# Logging in probs



## andy (12 Dec 2007)

For some reason, since yesterday, i have to log in to UKAPS every time i vist the site despite checking the box "log me in each time i visit"

Any suggestions ? (in easy to understand thickton talk !!!   )

Andy


----------



## James Flexton (12 Dec 2007)

er not really. i have not had this problem recently but have in the past. it fixed itself when i cleared my temporary internet files which deletes the passwords and login details in your memory (along with internet history etc...) when i logged on for the first time after doing this i checked the box and it has been fine ever since.

to do this click "start" , right click on the internet button, click internet properties, click delete browsing history, click delete all and check the off-line box.

this will totally clear all internet related memory. all web addresses will be deleted from your browser address window, all cookies will be deleted and usernames and passwords. 

you will retain your favourites though.

it's worth doing this every month or so as it does clog up your system some what. 

on the other hand someone with more experience may well step in with another suggestion.


----------



## tgc (12 Dec 2007)

Not just me then!!


----------



## andy (14 Dec 2007)

So is any of the admin/mods aware that there's a problem ?

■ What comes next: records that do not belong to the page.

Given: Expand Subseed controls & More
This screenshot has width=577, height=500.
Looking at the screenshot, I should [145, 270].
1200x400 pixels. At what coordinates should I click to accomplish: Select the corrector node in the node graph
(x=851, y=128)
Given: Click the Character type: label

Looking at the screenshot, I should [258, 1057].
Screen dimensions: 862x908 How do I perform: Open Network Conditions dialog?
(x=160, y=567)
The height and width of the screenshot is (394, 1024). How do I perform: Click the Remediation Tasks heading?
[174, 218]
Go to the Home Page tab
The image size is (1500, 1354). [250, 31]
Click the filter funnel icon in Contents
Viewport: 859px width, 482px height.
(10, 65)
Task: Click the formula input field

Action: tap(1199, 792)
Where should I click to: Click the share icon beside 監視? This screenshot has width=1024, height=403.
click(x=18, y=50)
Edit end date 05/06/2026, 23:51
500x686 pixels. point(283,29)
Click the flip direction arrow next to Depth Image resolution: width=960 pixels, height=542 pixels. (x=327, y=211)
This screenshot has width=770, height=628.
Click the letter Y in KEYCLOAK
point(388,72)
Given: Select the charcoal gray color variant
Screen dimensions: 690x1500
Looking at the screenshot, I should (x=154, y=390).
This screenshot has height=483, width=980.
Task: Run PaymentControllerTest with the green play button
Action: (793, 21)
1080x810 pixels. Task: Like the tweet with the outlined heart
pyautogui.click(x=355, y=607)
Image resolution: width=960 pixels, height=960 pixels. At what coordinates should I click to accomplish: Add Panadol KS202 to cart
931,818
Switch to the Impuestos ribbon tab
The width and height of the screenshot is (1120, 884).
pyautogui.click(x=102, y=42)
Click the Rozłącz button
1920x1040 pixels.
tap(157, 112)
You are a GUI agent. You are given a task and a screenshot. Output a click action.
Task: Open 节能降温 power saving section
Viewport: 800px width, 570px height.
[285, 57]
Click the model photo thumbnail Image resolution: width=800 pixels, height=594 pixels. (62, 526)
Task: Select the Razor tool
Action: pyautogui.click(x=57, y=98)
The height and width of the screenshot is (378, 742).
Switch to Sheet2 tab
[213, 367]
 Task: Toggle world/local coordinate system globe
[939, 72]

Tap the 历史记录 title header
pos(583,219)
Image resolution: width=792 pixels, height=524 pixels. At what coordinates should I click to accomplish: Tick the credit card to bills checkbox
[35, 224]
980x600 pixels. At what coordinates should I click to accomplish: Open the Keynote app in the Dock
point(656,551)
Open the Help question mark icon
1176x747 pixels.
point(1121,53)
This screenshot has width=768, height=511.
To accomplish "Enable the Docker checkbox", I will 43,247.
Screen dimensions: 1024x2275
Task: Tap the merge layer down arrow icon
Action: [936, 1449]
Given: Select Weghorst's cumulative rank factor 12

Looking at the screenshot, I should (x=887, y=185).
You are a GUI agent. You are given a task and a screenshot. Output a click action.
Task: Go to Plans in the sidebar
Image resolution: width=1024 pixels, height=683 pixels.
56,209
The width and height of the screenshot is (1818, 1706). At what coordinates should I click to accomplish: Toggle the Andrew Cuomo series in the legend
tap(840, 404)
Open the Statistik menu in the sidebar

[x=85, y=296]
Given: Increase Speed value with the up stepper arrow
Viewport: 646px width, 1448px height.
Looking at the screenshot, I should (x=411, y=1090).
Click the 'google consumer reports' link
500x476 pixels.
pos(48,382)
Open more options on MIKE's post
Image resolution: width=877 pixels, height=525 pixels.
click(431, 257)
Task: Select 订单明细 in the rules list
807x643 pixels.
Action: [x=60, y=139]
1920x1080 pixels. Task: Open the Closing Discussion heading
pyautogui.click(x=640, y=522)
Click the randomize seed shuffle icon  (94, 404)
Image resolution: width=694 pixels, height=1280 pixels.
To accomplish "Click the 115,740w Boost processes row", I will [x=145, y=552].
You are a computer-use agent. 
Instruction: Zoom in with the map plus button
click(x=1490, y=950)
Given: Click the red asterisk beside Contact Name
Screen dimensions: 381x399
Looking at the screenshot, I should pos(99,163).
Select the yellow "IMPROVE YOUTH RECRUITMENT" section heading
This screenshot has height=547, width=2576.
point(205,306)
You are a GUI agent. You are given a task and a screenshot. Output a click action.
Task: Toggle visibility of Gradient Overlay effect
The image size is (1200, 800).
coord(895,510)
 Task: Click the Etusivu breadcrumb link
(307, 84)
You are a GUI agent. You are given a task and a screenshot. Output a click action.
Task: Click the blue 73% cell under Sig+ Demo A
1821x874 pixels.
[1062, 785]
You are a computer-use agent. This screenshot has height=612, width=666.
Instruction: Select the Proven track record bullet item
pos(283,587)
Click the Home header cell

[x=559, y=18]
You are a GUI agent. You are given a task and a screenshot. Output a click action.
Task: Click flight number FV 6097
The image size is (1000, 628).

I sometimes have to try 2 or 3 times to log on


----------



## fishgeek (14 Dec 2007)

i had an issue 2 days ago, since has been fine, though i did go to the log in then ticked the box and all went ok

otherwise clearing internet cache does seem to work if perssitent prob


----------



## Matt Holbrook-Bull (16 Dec 2007)

fishgeek said:
			
		

> i had an issue 2 days ago, since has been fine, though i did go to the log in then ticked the box and all went ok
> 
> otherwise clearing internet cache does seem to work if perssitent prob



its a known problem with Internet Explorer when working with sessions, it sometimes gets mildly confused.. unfortunately, nothing we can do this end as its a fault with the browser.. microsoft know about it, but as usual, are ignoring it.


----------



## andy (16 Dec 2007)

Deleted cookies as recommended. Was fine until just now when i had to log on again.

I give up


----------



## fishgeek (16 Dec 2007)

i am runnong mac osx , as microsoft imo suck


----------



## Matt Holbrook-Bull (17 Dec 2007)

just fyi..

none of these problems exist if you use firefox.. which is far superior anyway


----------



## andy (5 Jan 2008)

I now have to log on twice. I log on, the page then asks me to do it again and then i get on.....tis driving me up the bloody wall


----------



## Garuf (5 Jan 2008)

mine makes me sign on twice too when im at my girlfriends then I have to read each forum looking for threads I don't recognise.


----------